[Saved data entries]
· · · · · · ·

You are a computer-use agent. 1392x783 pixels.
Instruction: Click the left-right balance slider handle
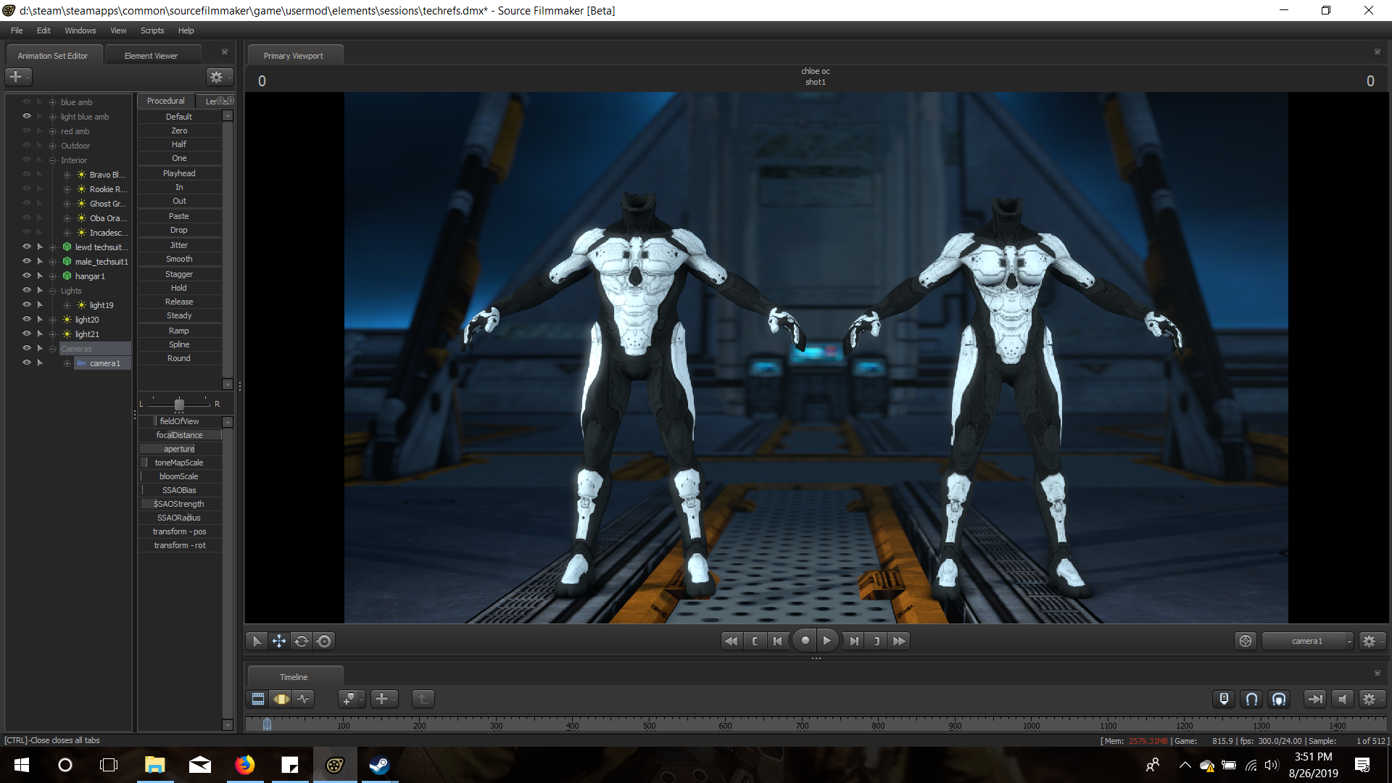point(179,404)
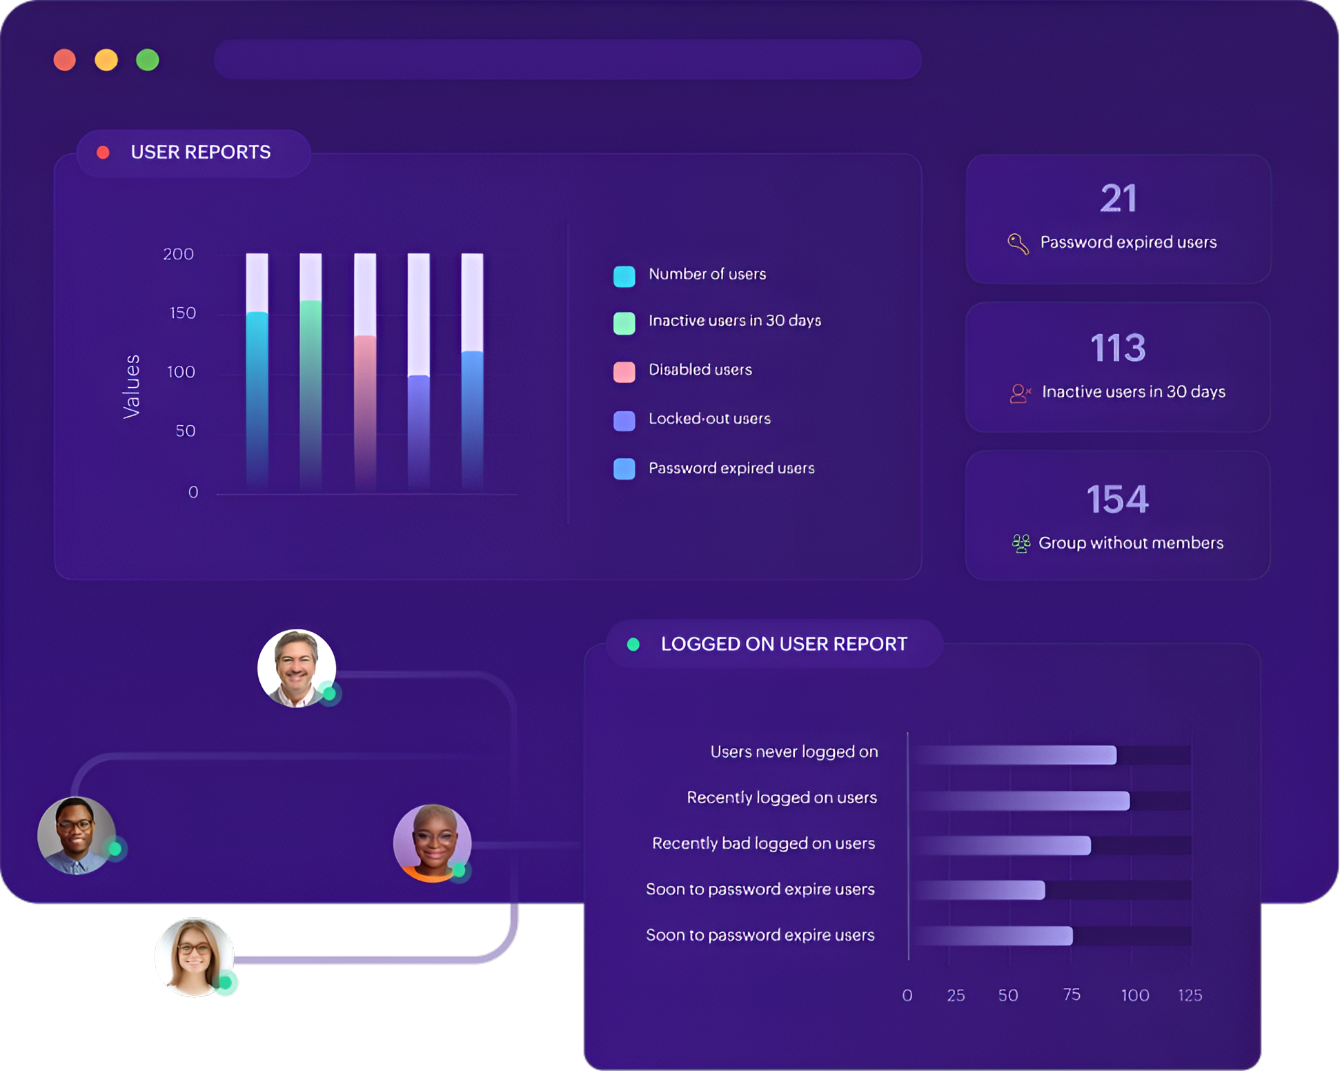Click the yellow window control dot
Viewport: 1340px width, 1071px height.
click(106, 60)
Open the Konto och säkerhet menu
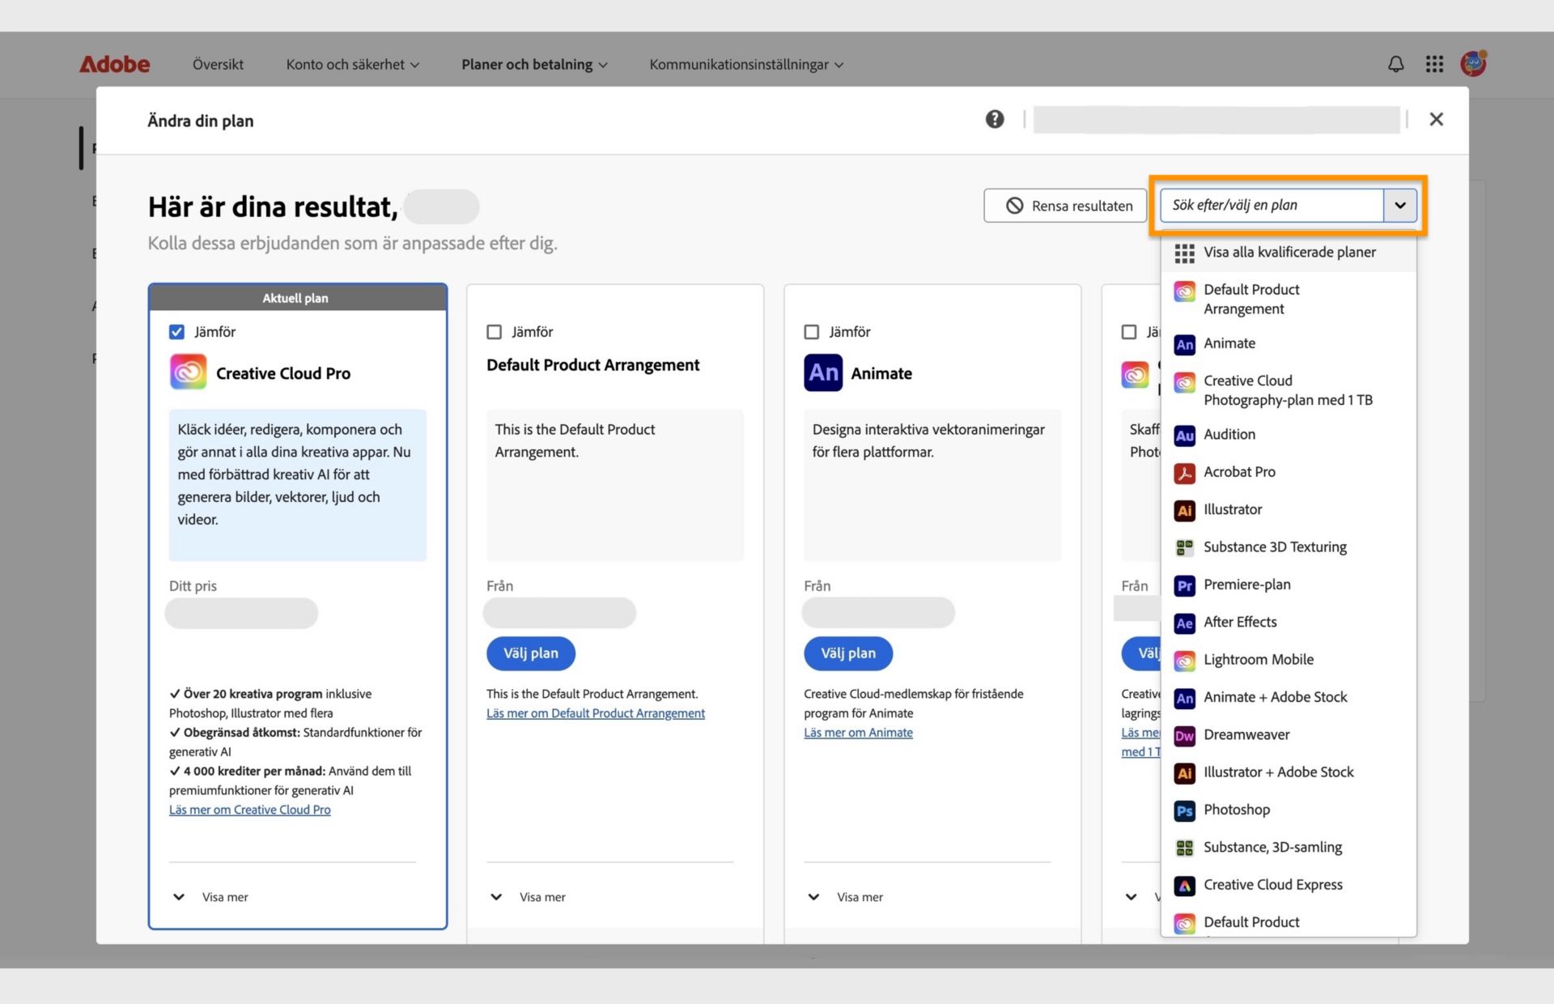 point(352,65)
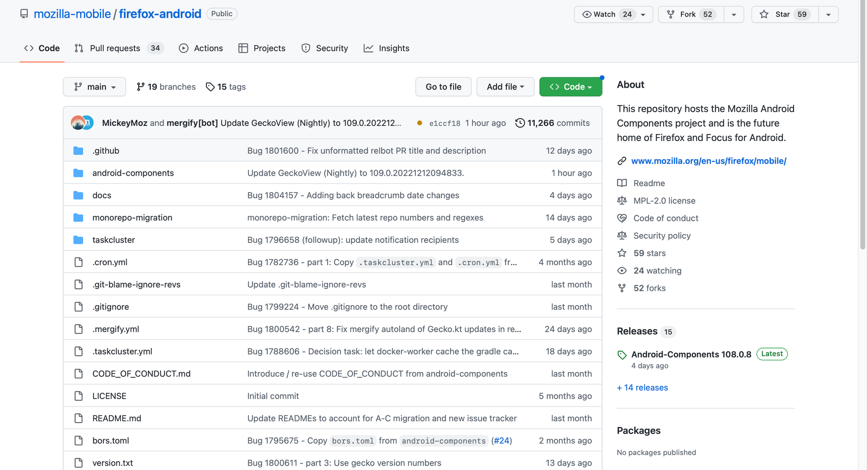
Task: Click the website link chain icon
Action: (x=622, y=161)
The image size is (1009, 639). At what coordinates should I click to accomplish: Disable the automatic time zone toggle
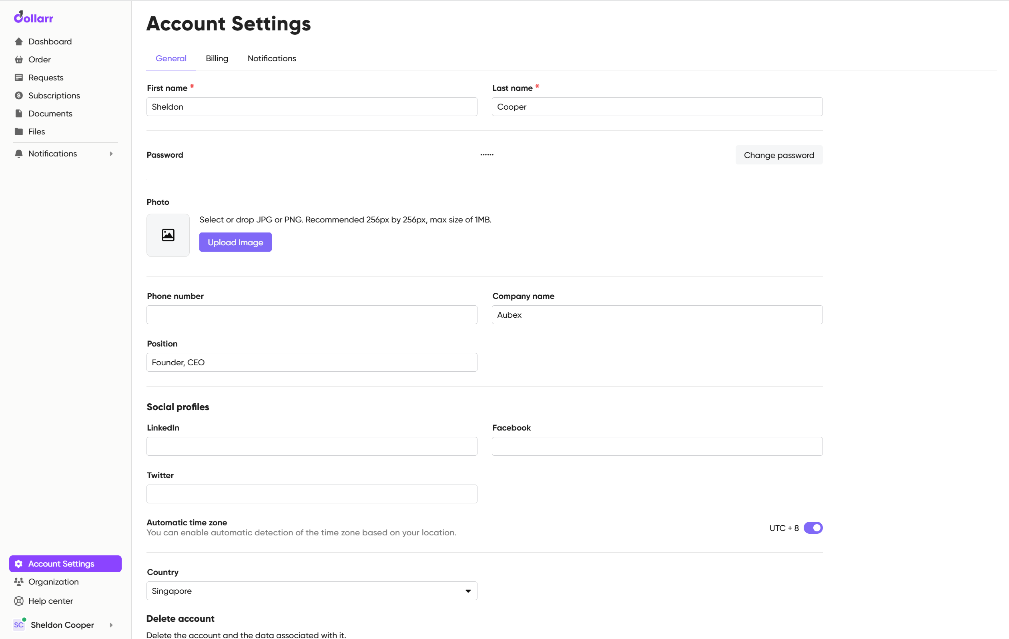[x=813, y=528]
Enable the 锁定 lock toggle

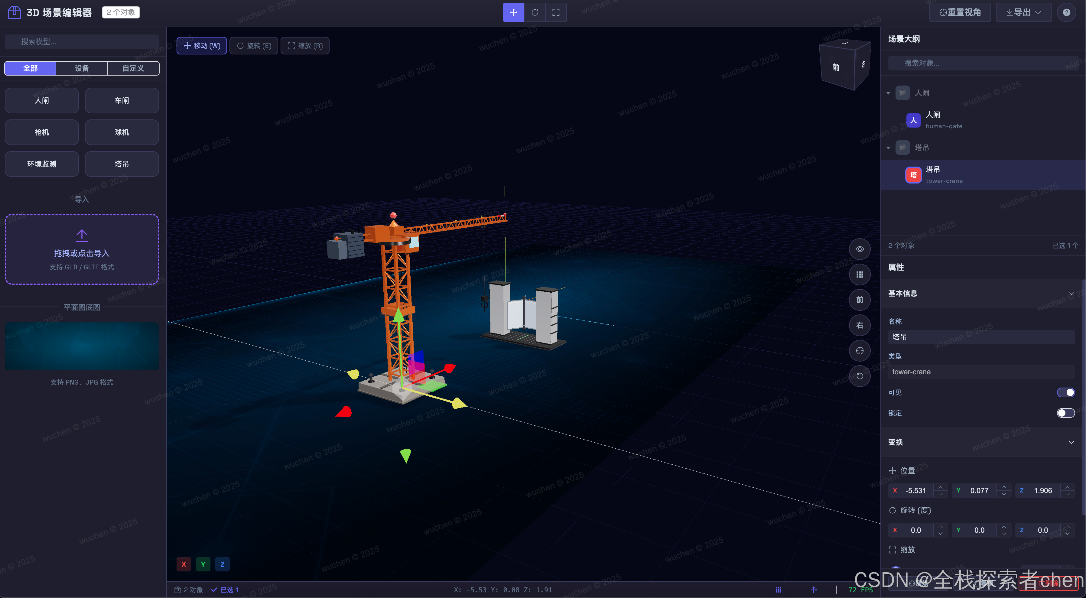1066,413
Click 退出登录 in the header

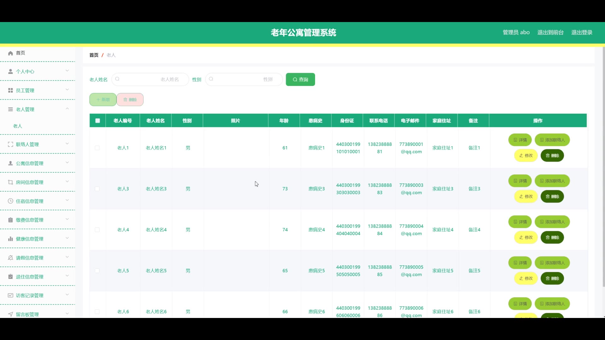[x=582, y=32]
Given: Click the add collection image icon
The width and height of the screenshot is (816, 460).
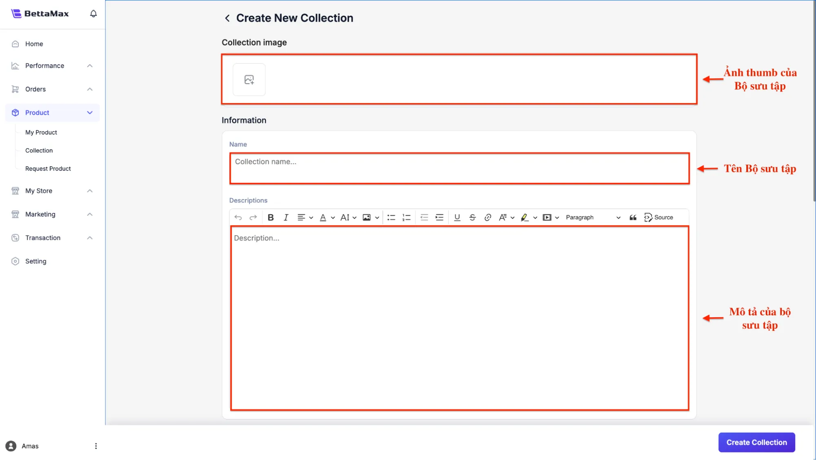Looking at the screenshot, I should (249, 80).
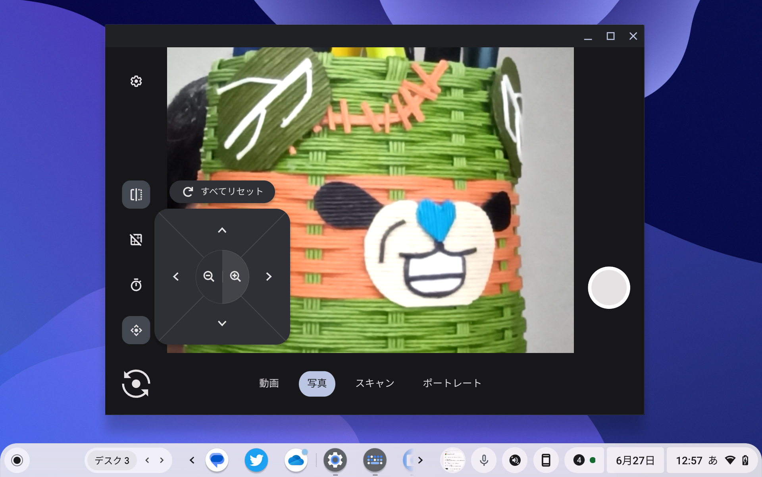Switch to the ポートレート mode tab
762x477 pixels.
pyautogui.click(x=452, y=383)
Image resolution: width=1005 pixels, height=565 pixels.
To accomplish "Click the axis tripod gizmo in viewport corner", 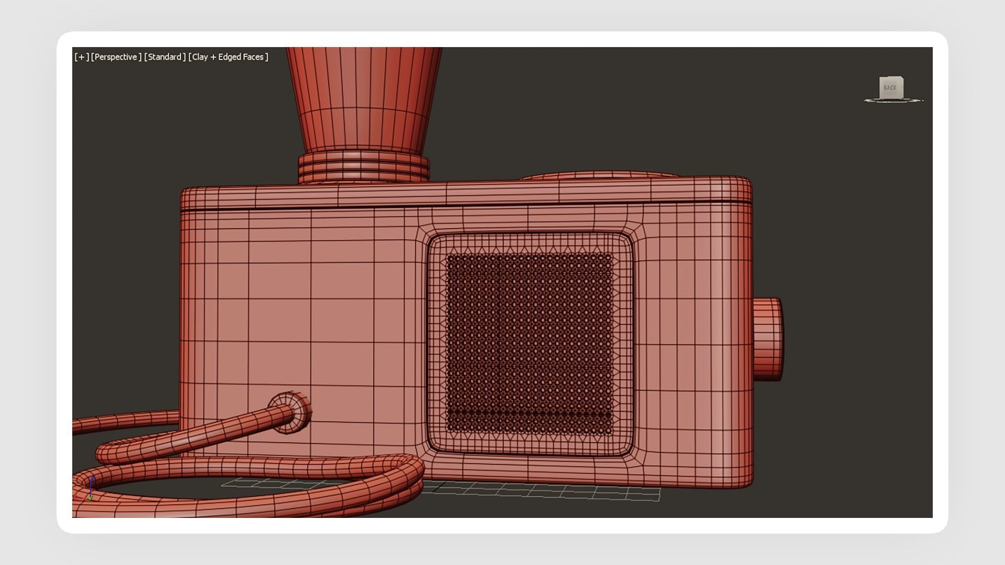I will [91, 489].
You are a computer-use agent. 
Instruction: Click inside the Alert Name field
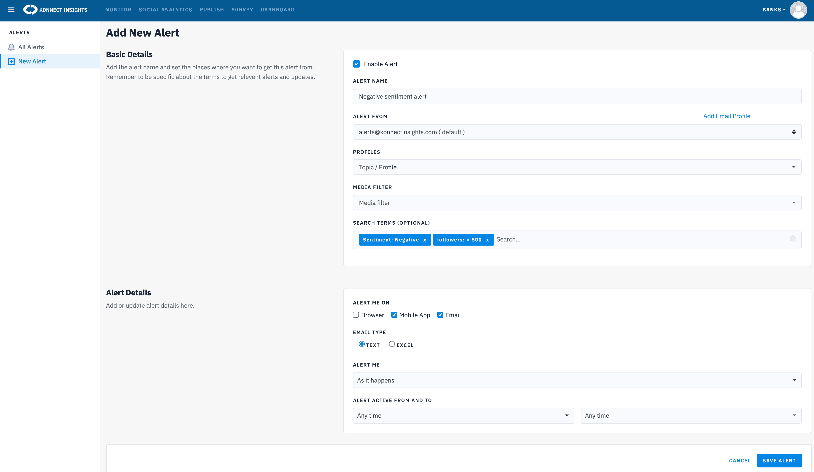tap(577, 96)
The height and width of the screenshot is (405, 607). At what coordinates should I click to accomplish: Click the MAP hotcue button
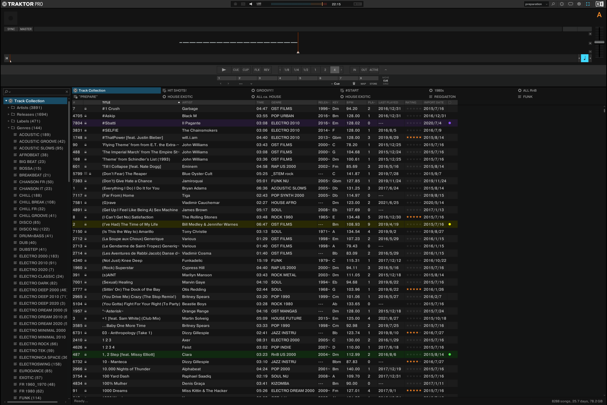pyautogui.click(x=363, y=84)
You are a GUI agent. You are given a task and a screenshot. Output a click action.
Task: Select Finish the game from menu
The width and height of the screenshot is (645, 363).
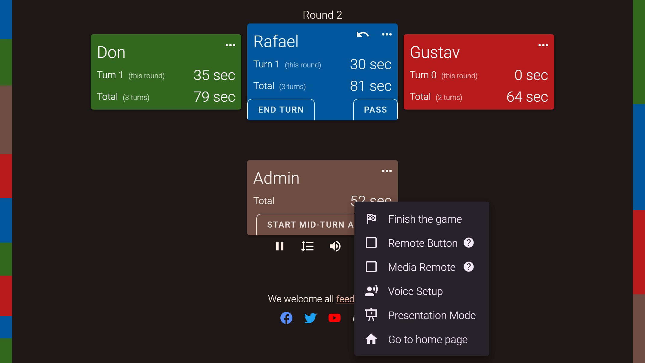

· · · · · · ·

WHAT TO DO: With the pictures left out, give again exactly the lines from the one that contains "You are a GUI" through the final line of the data above.

SOLUTION:
You are a GUI agent. You are given a task and a screenshot. Output a click action.
Task: Select Finish the game from menu
The width and height of the screenshot is (645, 363).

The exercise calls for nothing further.